New idea being funded for Phase I NIAC research, to be undertaken by aerospace firm, SpaceWorks, led by John Bradford. Phase I is for feeling out the next steps in developing the idea to a higher “Technology Readiness Level”, the standard for assessing practicality of concepts that NASA uses. The SpaceWorks NIAC abstract has the following description of the stasis-equipped Mars vehicle:
The habitat is envisioned as a very small, pressurized module that is docked around a central node/airlock permitting direct access to the Mars ascent/descent vehicle and Earth entry capsule by the crew. We believe the crew habitat mass can be reduced to only 5-7 mt (for a crew of 4-6), compared to 20-50 mt currently. The total habitat module volume would be on the order of 20 m3, compared to 200 m3 for most current designs.
The interesting thing about that mass-figure is that SpaceX’s Falcon Heavy should be able to throw a capsule of that mass, with sufficient aeroshell for braking and fuel for landing, to Mars. Such a One-Way ride, with 4-6 months of the interplanetary cruise in torpor, would be for colonists only or for cheap crew transport, if a separate return system is available. Call it the Martian “Sleeper-Car (Coach Class)”. If we got serious about colonizing Mars, then it might be a bargain basement approach used by smaller groups wanting to stake their own claim on the Red Planet. Presently the cost would be ~$200 million, factoring in the cost of developing the torpor system, but with a successful fully-reusable version of the Falcon Heavy’s lower stages (the Mars-Injection Stage would be slung into a “never-to-return” trajectory by just doing its job) the cost might drop significantly. Mass-production would allow thousands to launch to Mars, One-way, for perhaps ~$1 M/person.
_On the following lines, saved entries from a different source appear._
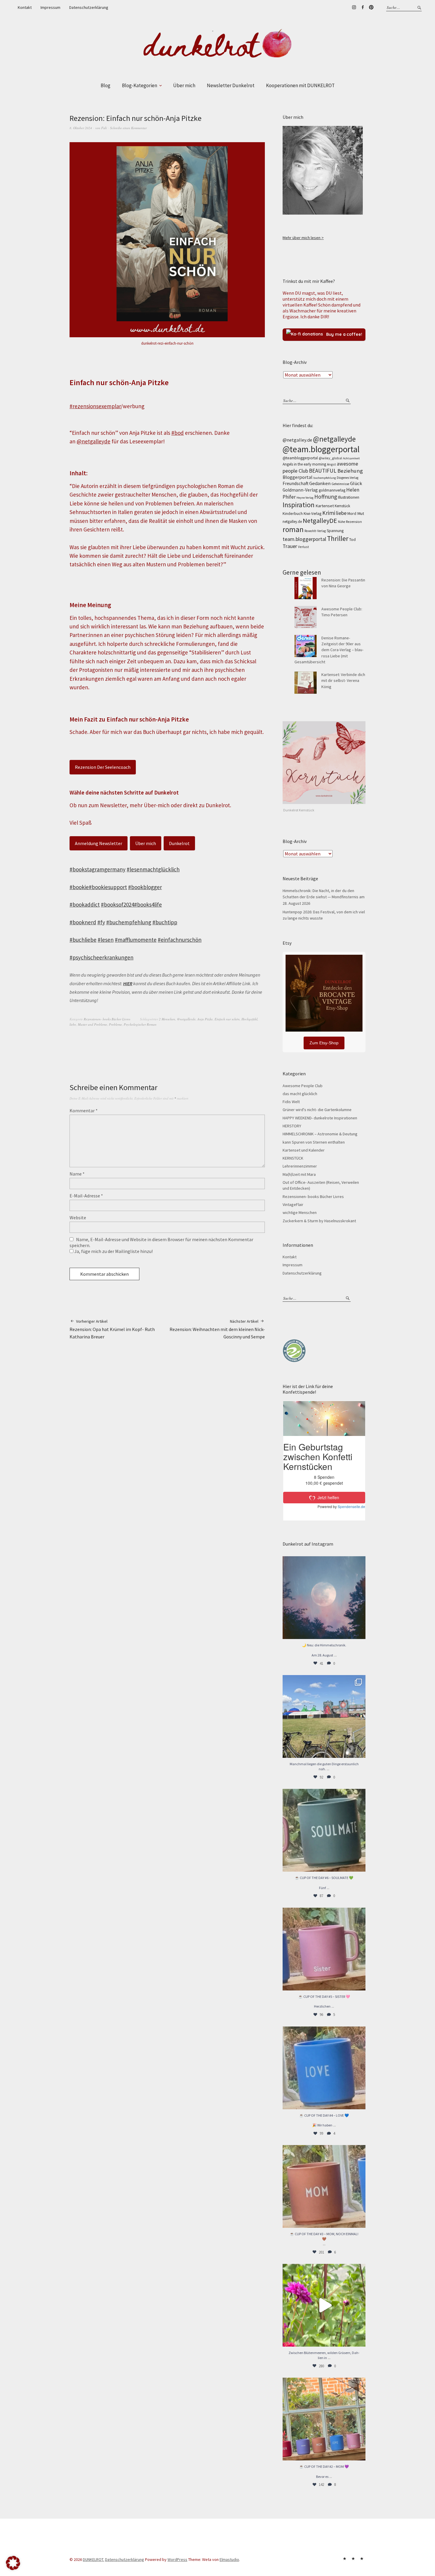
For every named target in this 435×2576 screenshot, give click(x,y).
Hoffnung (325, 496)
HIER (127, 983)
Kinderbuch (293, 513)
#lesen (106, 939)
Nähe (341, 522)
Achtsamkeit (351, 458)
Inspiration (299, 504)
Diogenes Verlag (347, 478)
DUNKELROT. (93, 2559)
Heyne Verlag (305, 498)
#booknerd (83, 922)
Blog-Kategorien (139, 85)
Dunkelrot (179, 843)
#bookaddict (85, 904)
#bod (177, 432)
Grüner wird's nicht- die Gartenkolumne (317, 1109)
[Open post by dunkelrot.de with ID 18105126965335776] (324, 1830)
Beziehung (350, 470)
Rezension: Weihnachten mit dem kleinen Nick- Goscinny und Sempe (217, 1329)
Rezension (354, 521)
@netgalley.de (297, 440)
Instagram (353, 7)
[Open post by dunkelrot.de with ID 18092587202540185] (324, 2305)
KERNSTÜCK (293, 1158)
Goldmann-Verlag (300, 490)
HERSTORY (292, 1126)
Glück (356, 483)
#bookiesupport (108, 887)
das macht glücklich (300, 1093)
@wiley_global (330, 458)
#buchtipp (164, 922)
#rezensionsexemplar (95, 406)
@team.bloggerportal (321, 449)
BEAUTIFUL (322, 470)
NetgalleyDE (320, 520)
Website (78, 1217)
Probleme (115, 1024)
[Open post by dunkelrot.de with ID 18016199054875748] (324, 2419)
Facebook (362, 7)
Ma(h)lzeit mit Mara (299, 1174)
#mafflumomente (136, 939)
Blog (105, 85)
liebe (73, 1024)
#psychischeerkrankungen (101, 957)
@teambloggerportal (300, 458)
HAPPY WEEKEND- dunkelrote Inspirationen (320, 1118)
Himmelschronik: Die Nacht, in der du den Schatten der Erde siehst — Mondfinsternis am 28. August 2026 (324, 897)
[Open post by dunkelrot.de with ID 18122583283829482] (324, 2186)
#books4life (148, 904)
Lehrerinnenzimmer (300, 1166)
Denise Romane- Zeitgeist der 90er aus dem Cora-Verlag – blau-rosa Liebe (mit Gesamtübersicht (328, 649)
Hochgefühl (249, 1019)
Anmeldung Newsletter (98, 843)
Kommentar (84, 1110)
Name (77, 1174)
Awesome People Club (303, 1085)
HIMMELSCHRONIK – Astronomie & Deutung (320, 1134)
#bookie (79, 887)
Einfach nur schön (227, 1019)
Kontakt (25, 7)
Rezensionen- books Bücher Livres (107, 1019)
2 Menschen (167, 1019)
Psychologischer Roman (140, 1024)
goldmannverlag (332, 490)
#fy (101, 922)
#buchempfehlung (128, 922)
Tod (352, 539)
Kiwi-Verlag (312, 513)
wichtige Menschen (300, 1212)
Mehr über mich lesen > (303, 237)
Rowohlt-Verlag (315, 531)
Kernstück (342, 505)
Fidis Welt (291, 1101)
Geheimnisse (340, 484)
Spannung (335, 530)
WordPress (177, 2559)
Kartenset (324, 505)
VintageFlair (293, 1204)
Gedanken (320, 483)
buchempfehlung (324, 478)
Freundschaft (295, 483)
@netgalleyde (93, 441)
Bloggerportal (297, 477)
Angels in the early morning (304, 464)
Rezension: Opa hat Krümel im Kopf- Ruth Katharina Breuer (112, 1329)
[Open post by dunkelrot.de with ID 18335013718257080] (324, 1597)
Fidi (104, 128)
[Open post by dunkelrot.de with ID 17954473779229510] (324, 1949)
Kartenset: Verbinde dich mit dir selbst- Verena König (343, 680)
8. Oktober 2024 (81, 128)
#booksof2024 (117, 904)
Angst (331, 464)
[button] (13, 2563)
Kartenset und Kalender (304, 1150)
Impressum (50, 7)
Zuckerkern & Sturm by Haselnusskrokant (319, 1220)
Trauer (290, 546)
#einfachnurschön (180, 939)
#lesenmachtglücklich (153, 869)
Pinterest (371, 7)
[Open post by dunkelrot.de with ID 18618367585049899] (324, 2068)
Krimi (328, 512)
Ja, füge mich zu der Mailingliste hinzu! (113, 1251)
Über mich (184, 85)
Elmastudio (229, 2559)
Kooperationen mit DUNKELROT (300, 85)
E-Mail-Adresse (86, 1196)
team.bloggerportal (304, 539)
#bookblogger (145, 887)
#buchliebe (83, 939)
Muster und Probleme (92, 1024)
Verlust (303, 546)
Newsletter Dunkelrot (230, 85)
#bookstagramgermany (97, 869)
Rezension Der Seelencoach (102, 767)
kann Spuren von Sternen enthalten (314, 1142)
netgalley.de (292, 521)
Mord (351, 513)
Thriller (337, 538)
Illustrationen (348, 497)
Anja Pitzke (205, 1019)
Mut (360, 513)
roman (293, 529)
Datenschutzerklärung (88, 7)
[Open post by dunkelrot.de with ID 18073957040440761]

Presently Mars isn’t very hospitable, but with sufficient motivation, we could build a thriving colony in one (or more) of the vast lava tubes that have been revealed via orbital cameras. If C/2013 A1 (Siding Spring) were to smash into a Martian Polar Cap, 19 October 2014, then the release of water vapour and carbon dioxide (presently enclathrated in the Cap or frozen in the soil) might induce a shift to a more clement Mars, as I have blogged previously. We might then find the motivation to fly the “Sleeper-Car” to Mars.